OVER PEPER EN ORTHODOXE KRACHTTERMEN
Voor de bundel Laten we eerlijk zijn maakte interviewer Frénk van der Linden een selectie uit de circa 1000 vraaggesprekken die hij tussen 1989 en 2005 publiceerde. Soms bijzonder vermakelijk. Een fragment uit een interview met Freek de Jonge, gepubliceerd in Nieuwe Revu (2001):
Frénk van der Linden: ‘Van welke grap heb je oprecht spijt?’
Freek de Jonge: ‘Mijn vorige oudejaarsprogramma begon met een hoer die een café binnenkomt. “Wat ben jij opgewonden,” zegt de barkeeper, “het lijkt wel of je peper in je reet hebt.” Waarop zij zegt: “Ik heb Peper één keer in m’n reet gehad, en toen wou hij een bonnetje.”
Hartstikke leuke grap. Maar ja, deed het recht aan de mens Peper? Ik kende hem persoonlijk, maar sinds die grap heeft hij niks meer van zich laten horen. Vanuit de verte heb ik begrepen dat hij me op een afstand houdt. Dan denk ik: hij heeft nog gelijk ook. Bij de affaire-Peper hadden te veel mensen het idee: wij hebben gelijk, wij zullen hem eens mores leren. Terwijl er niet zo gek veel aan de hand was. Bovendien was Peper gewoon een goede burgemeester. De man is ernstig beschadigd, en daar heb ik – vrij opportunistisch – aan meegedaan. Ik ben voor de grap gegaan. Zo slecht wil ik dan wel zijn, in de hoop dat iemand denkt: hij heeft met een handsbal gescoord, maar we hebben ons toch geplaatst. Of ik daar oprecht spijt van heb…eh, het was een hartstikke goeie grap.’

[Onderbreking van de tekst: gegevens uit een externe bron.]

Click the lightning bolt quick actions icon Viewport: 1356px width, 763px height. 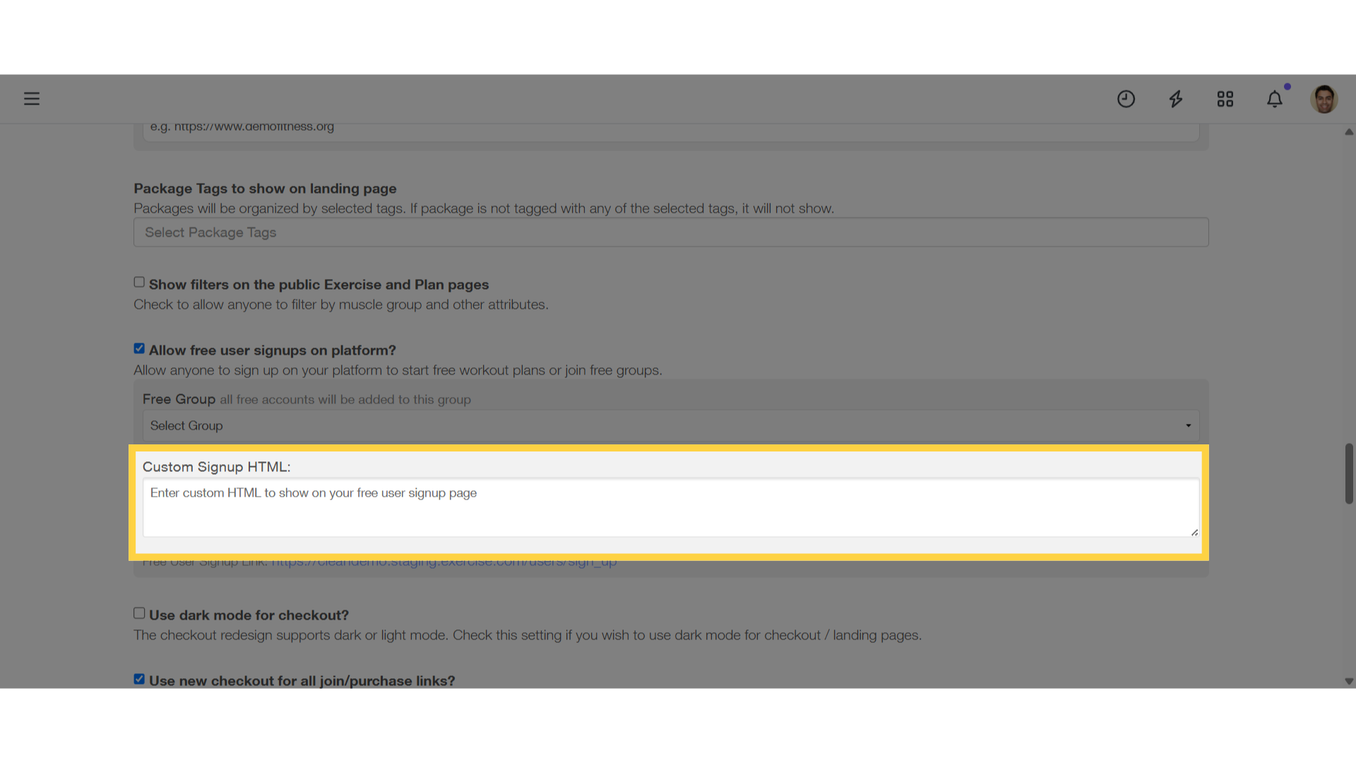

Uit de gesprekken met de politieke leiders André Rouvoet en Bas van der Vlies leren we welke naar krachttermen zwemende uitdrukkingen nog door de beugel kunnen en welke niet.
Frénk van der Linden: ‘Hoe vloekt u?’
André Rouvoet: ‘Ik vloek niet. Ik zeg “verdraaid”, of “verdikkeme”. “Jeetje” komt niet uit mijn mond, omdat het zo evident is afgeleid van de naam Jezus Christus.’
Frénk van der Linden: ‘Verdikkeme zit tegen verdomme aan. Veel van uw partij- en geloofsgenoten keuren dat af.’
André Rouvoet: ‘Eh, dat is een gevoelswaarde. Maar ik ga het gebruik van ”verdikkeme” niet verdedigen. Ik ben er echt niet trots op.’
Bas van der Vlies over veranderingen die de Staatkundig Gereformeerde Partij denkt aan te brengen wanneer ze een parlementaire meerderheid zouden hebben:
‘[…] Daarnaast zou ik door middel van boetes een eind proberen te maken aan vloeken in het openbaar. Vrijheid van meningsuiting wil naar mijn overtuiging niet zeggen dat je anderen telkens op de tenen kunt gaan staan. In mijn omgeving werden vroeger krachttermen in boeken met vulpennen zwart gemaakt. Ik begrijp dat. Er zijn genoeg andere woorden waarmee men boosheid kan uiten. Denk aan “warempel”. Of “verdraaid nog aan toe”. Of “tsjonge”. Nee, “verdikkeme” is me te platvloers. Ik hoop niet dat ik ooit ben betrapt op het bezigen van die term.’
Het is duidelijk. De verschillen liggen subtiel. In Pijnacker genoot onze dochter in de jaren zestig onderwijs van een uiterst degelijke leerkracht aan wier mond zelden iets onbedachtzaams ontglipte. Toch kende ook zij haar zwakke momenten. In opgewonden staat pleegde ze tegen de kinderen te roepen: “Prick van Wely!”. Later hebben we ons nog wel eens afgevraagd of ze wist wat prick in het Engels betekent.